Il Club delle nere è in festa. Il 17 novembre è stata indetta la giornata del gatto nero e allora le mie amiche del giardino del mare sono tutte in fibrillazione. Noor, Regina e Mabel, che non sono mie parenti strette, (piuttosto lo sono del gatto creativo, beh, veramente a guardar il pelo Mabel è mia zia), e le altre sono splendidi esemplari di "micio nero", proprio quelli che nei secoli sono disprezzati per il loro manto e associati a pratiche sataniche. Per questo la nostra distributrice di coccole è sempre preoccupata per loro. Che gente stupida!, per non dire altro, che li perseguita perchè "portano sfortuna" e crede a maldicenze lunghe secoli, anche se il Medioevo lo abbiamo passato da un pezzo. Così l'AIDAA, per dire
basta alle sterminazioni e i maltrattamenti in nome di credenze antidiluviane e ignoranti, ha deciso di istituire la giornata di “tutela e dignità dei gatti neri”.
Si celebra così il 17 novembre di ogni anno “il Gatto Nero Day” con un convegno che presenti i dati del lavoro fatto da AIDAA e da tutte le altre associazioni animaliste, ma anche premiando coloro che in qualche modo si dedicano alla cura ed alla salvezza dei gatti neri.
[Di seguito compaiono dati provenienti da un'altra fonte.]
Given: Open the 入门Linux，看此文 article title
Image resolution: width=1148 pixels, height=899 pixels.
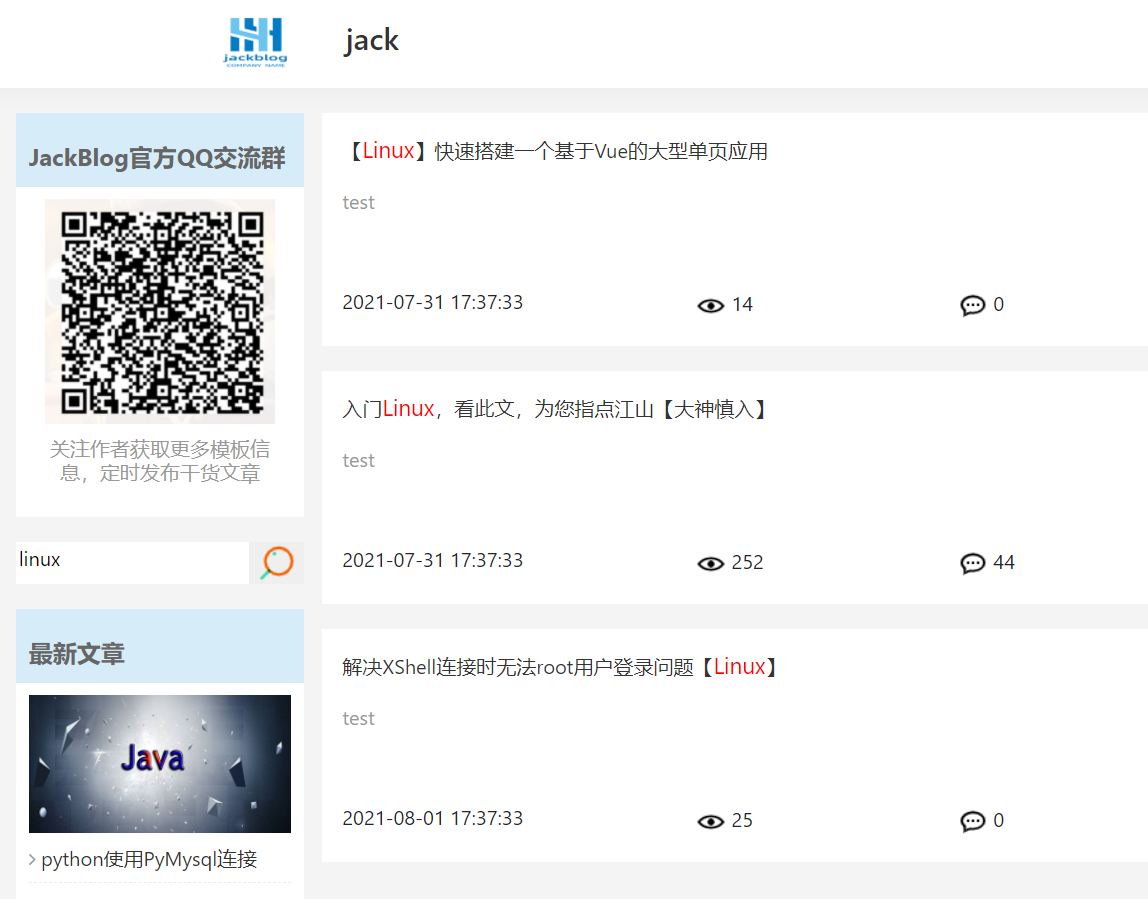Looking at the screenshot, I should (x=555, y=409).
La scelta del 17 novembre - spiegano i promotori - ha due motivi, il primo è legato al giorno 17 che insieme ai gatti neri rappresenta nella mente dei superstiziosi il simbolo della sfortuna. Il secondo è la scelta del mese di novembre, in contrapposizione alla notte di Halloween, il giorno in cui le uccisioni di gatti neri raggiungono il loro apice. Eppure per popoli saggi e antichi come gli Egizi, i gatti neri erano considerati simbolo di perfezione (anche per questo la nostra Noor ha un nome arabo, da regina peraltro). Ancora oggi, e la nostra schiava umana lo può confermare di persona, nello Yorkshire il gatto nero è un portafortuna ed è di buon auspicio tenerne uno in casa: se poi entra di mattina nella camera da letto, la giornata sarà fortunata e le ragazze che lo coccoleranno avranno fortuna in amore. Allora, tanti auguri al club delle nere e a tutti i micioni, randagi e non, di questo colore!